Beginning last summer, businesses in South Charleston and along Corridor G were part of a pilot program to test the system, which ranks restaurants and other establishments as either "excellent," "good" or "fair" depending on how many health code violations they receive.
That system will now expand to all businesses in the Kanawha-Charleston Health Department's jurisdiction.
Starting Feb. 1, every inspection since last July will be available online. Then, on Feb. 7, each new health inspection will be available at www.kchdwv.org the moment it is completed.
Postings after Feb. 7 also will feature color-coded banners indicating which rating restaurants received.
The health board also approved a special "gold star" award for restaurants that do not have any critical violations and very few non-critical violations.
Dr. Rahul Gupta, health department executive director, previously expressed concerns the rating system was unfair. He worried that a restaurant with multiple violations could simply fix the problems once health inspectors arrived and then receive the same rating as one with no violations at all.
While sanitarians record each violation they find, only those that remain after they leave a business count against the rating.
Gupta said the gold star program rewards restaurants that run a tight ship, even when the health department isn't knocking on their door.
He said the department likely would create a special certificate for businesses that maintain their gold star rating over several inspections to further recognize the area's cleanest restaurants.
Nasadra Wright, sanitarian supervisor for the health department, said the new rating system has been a success. She said businesses have contacted the department to arrange for special training to help them better comply with health codes.
In other business, Gupta said the health department needs to find other sources of revenue to supplement its HIV testing program.

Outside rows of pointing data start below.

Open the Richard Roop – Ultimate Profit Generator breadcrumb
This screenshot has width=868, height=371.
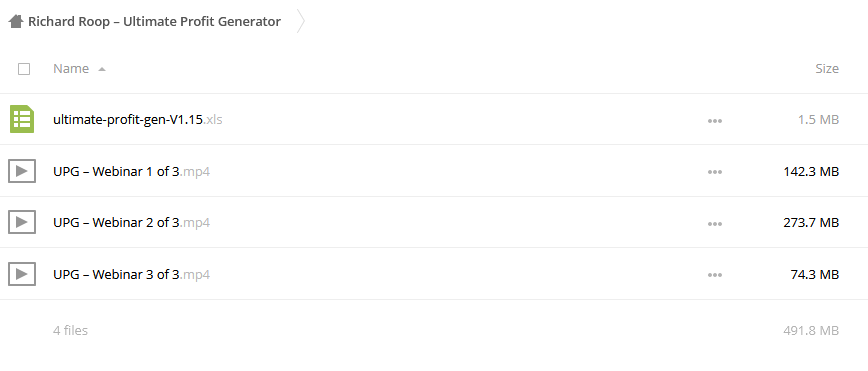tap(154, 22)
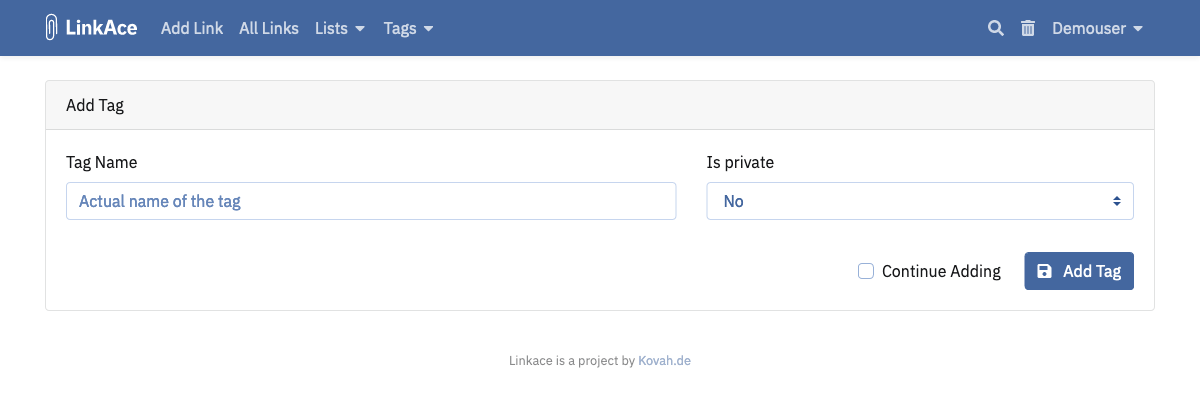This screenshot has width=1200, height=418.
Task: Click the caret arrow beside Tags
Action: [429, 29]
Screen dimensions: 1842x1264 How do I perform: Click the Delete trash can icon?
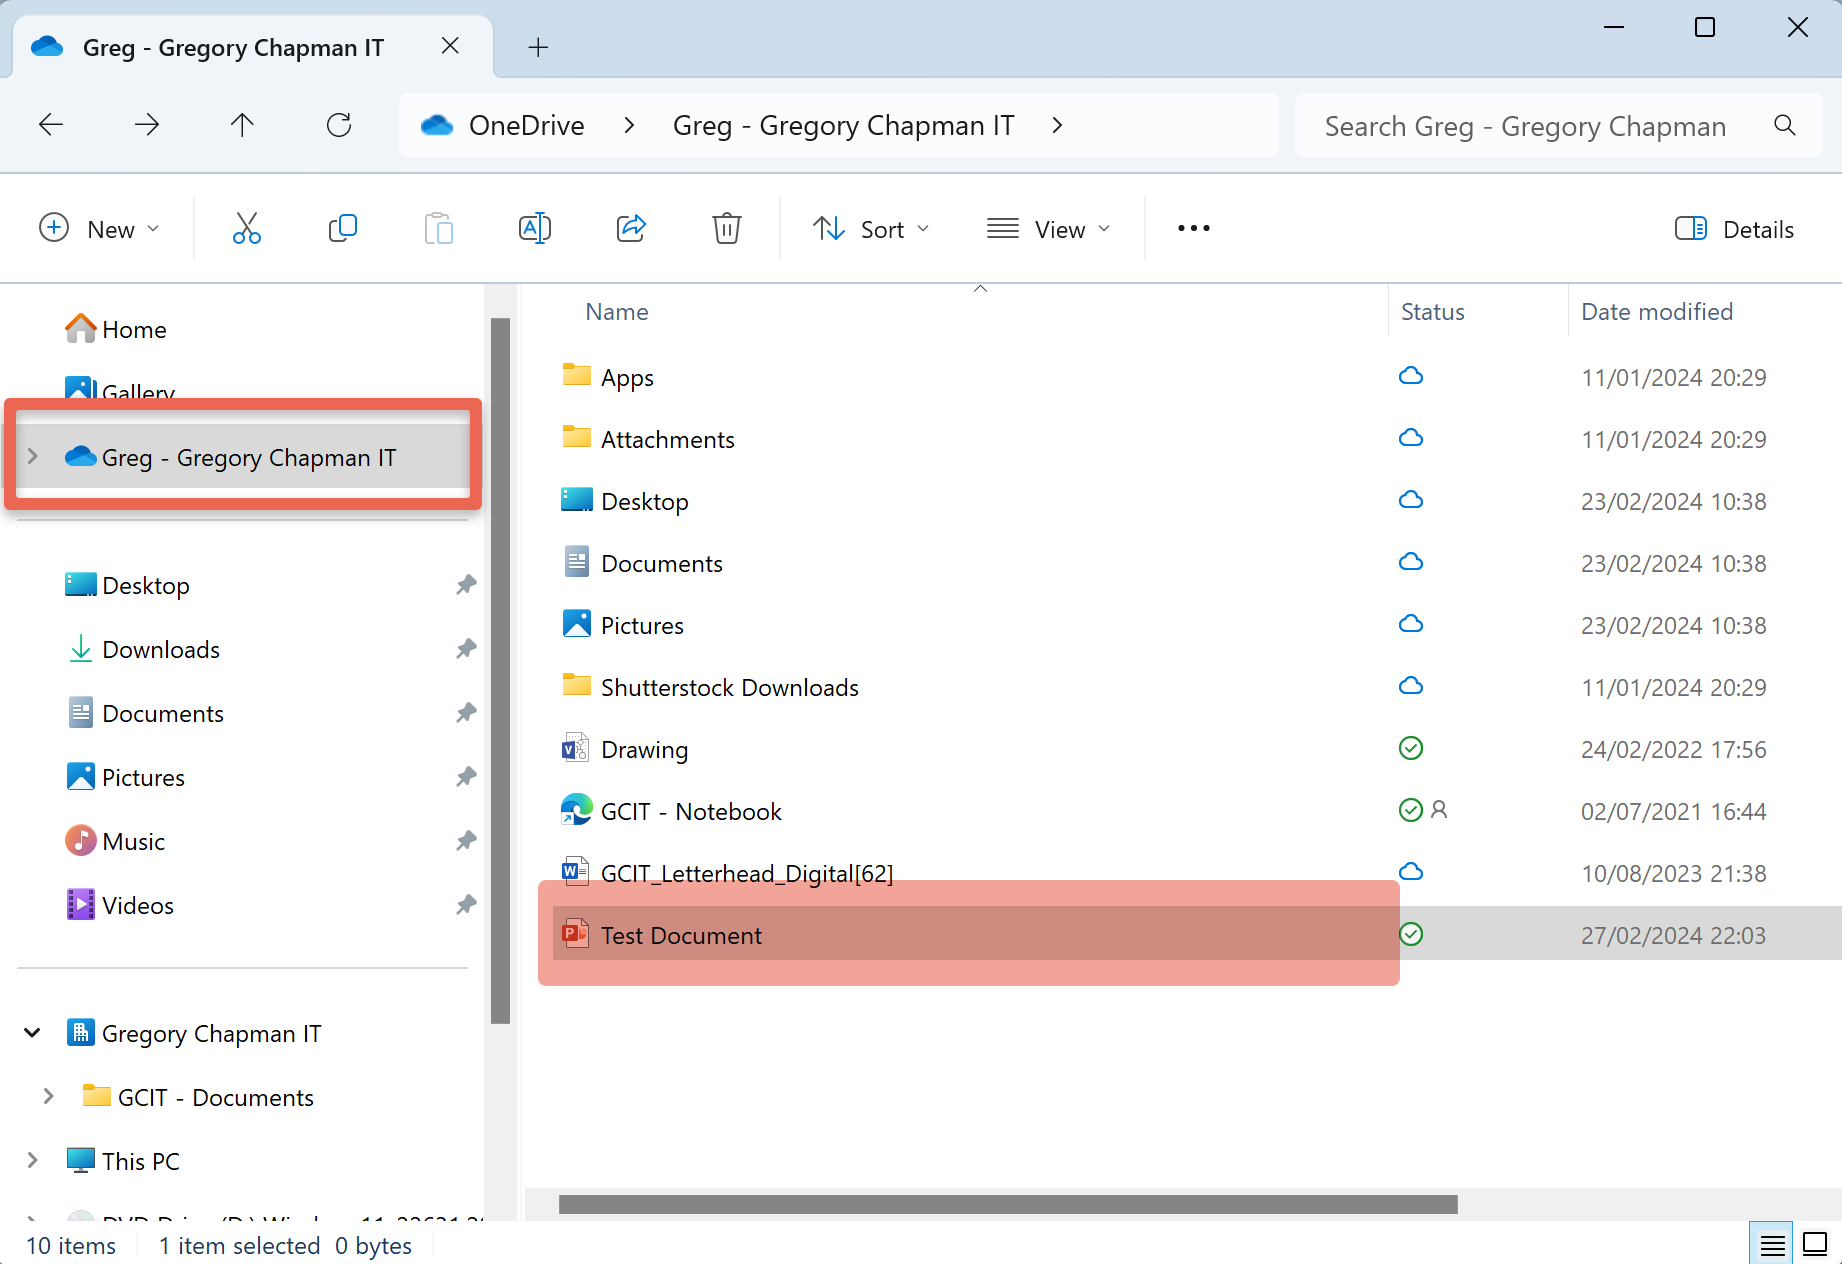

State health departments no longer receive federal reimbursements for HIV testing and counseling services, following cuts in the Centers for Disease Control's budget.
Health departments previously were reimbursed $30 for each positive HIV test and $20 for each negative test to cover personnel costs. Those payments stopped after Dec. 31, 2012.
Gupta said his health department would lose around $20,000 a year now that the reimbursements have stopped. The department already supplemented its testing program at about $40,000 a year, taken from its general funds.
Gupta told the Daily Mail on Wednesday the department might have to cut back the number of days it performs tests. The health department currently offers HIV tests from 8 a.m. to 4 p.m. Monday through Friday.
He told health board members he is hesitant to cut hours, however, for fear of losing patients.
"That one person . . . because of their high-risk behavior, we will have an exponential rise in HIV cases in years to come," he said.